Ditch The Resolutions

Lauren Simpson Fitness 2018 Reflections

Hey Babes!

Welcome to 2019!!!

The year that was 2018 was huge for me and my business, and I am so proud of everything myself and all of my #LSFbabes achieved!

So many people out there will have spent the holiday period partying, indulging and basically putting their health and fitness goals on hold. Some of you may have struggled throughout the holidays with temptation and restriction and spent the festive season worrying about derailing your progress. And there is no doubt that a lot of people that managed to achieve silly season balance, enjoying time with friends and family, enjoying being active and enjoying a variety of indulgent and healthy foods.

No matter what category you fall into, we can’t help but use the ringing in of the New Year to act as a reset button. A time where we pause, reflect and vow to turn over a new leaf. But I’m going to be a little bit of an outlier here and suggest you ditch the New Years resolutions…

Don’t get me wrong, I love the tradition of pausing, reflecting and learning from the experiences of the previous year, BUT so often we go big over the holidays, then come January 1st we are wracked with guilt due to our unhealthy behaviours, we look in the mirror and mentally list all of our flaws, vow to lose weight in the shortest time possible and promise ourselves we will train every day and only eat minimal amounts of clean, healthy foods for the rest of 2019. If you know anything about me, you will know that this isn't an approach I endorse!

The tradition of creating resolutions at the start of each New Year is born from the best of intentions, and for some this is enough to encourage positive change. Today I want to suggest that there is a better way to approach the new year. The old school tradition of vowing on January 1st to change your life from that day forth isn’t the smartest way to improve your lifestyle. This can lead to perfectionist expectations and ultimately feelings of failure and self-loathing when you fall short of these (often unrealistic) resolutions.

Instead, I'm going to suggest an alternative; why not spent a little time purposefully reflecting on your lifestyle and experiences from the previous year, then take those lessons and the new level of self-awareness you have gained, and use them to create a realistic plan of how you will improve in 2019? If you want to take on the New Year with positivity and a plan, why not try out these activities?

Grab a piece of paper, or open the Notes app on your phone and jot down the answers to these questions:

  • • What were your best moments of 2018? What people, things or experiences are you most grateful for?

  • • Without judging yourself, in what areas do you think you could have performed better in 2018? E.g. family time, work ethic, commitment to training, nutrition quality, savings, healthcare, holidays/ travel, etc.

  • • In what area of your life do you think you have made the most progress in the last 12 months?

  • • In what area of your life do you feel you have the most room to progress in the future?

  • • What barriers do you think have stood in the way of you becoming a better version of yourself? These could be physical barriers such as injuries or tight finances, or mental/ emotional ones.

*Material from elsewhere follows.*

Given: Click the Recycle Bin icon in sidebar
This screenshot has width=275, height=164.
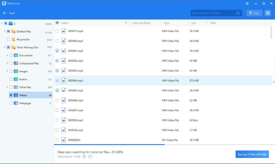Looking at the screenshot, I should (14, 39).
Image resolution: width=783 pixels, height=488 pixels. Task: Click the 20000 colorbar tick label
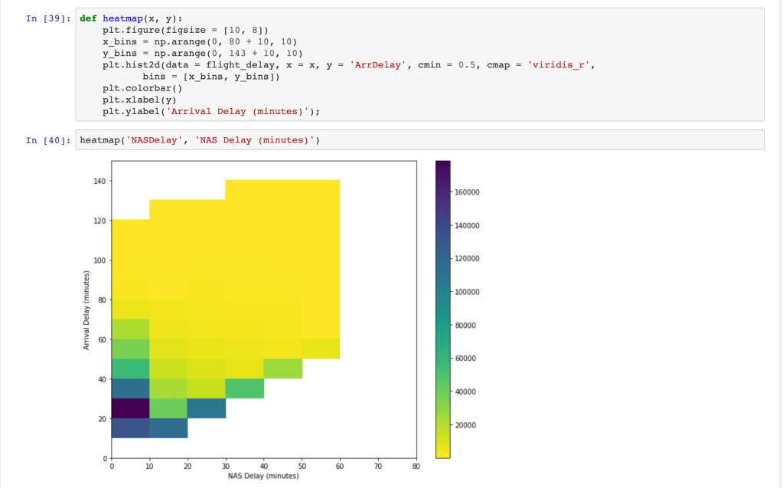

  • • Brainstorm 3 strategies to overcome these barriers.

This activity is not about judging yourself or your progress. It is not about determining if you are where you are supposed to be. It is simply an opportunity to reflect on where you are and where you would like to take your life. The next step from here is to find small, actionable ways to start you moving in the direction of your dreams. You don’t need to do anything drastic, simply take positive action, no matter how small it is.

I suggest writing down 3 things you can do TODAY to make your day more positive. That could be as simple as drinking an extra glass of water before bed or setting your alarm 10 minutes earlier for tomorrow, or maybe just going for a walk around the block. Simple, positive and easily executed! These actions should be:

  1. • Simple, easy and above all, achievable

  2. • Repeatable

  3. • Positive

  4. • Taking you in the direction of your dreams, goals or a healthier lifestyle

Try to do these 3 things every day for a week, remember, the purpose of this exercise is to help you build momentum. Once you have reached one week of completing your three actions, give yourself a big high five! You catch more flies with honey, so make sure you are positively encouraging yourself (keep an eye out for the negative self talk!).

After one week, you could then add in a fourth action, or build on one of the three existing actions, whatever you choose, but remember to make sure it is achievable. Research supports this approach of breaking your goals down into small and simple action steps that can be worked on every day, which in the long term can completely overhaul your life!

Each week, continue with the positive actions from the previous week, but continue building and adding to them. Focus on adding in positive behaviours, rather than taking away ‘bad’ behaviours or habits, and eventually, you will find the positive behaviours leave no room in your life for the bad ones.  Who knows, maybe by the time my SAS 3.0 Challenge kicks off on the 28th of January, you could be ready to take on even bigger lifestyle improvements?!?

So why not ditch the resolutions and simply take small, conscious and actionable steps in the direction of your dreams every single day of 2019? You have nothing to lose and everything to gain!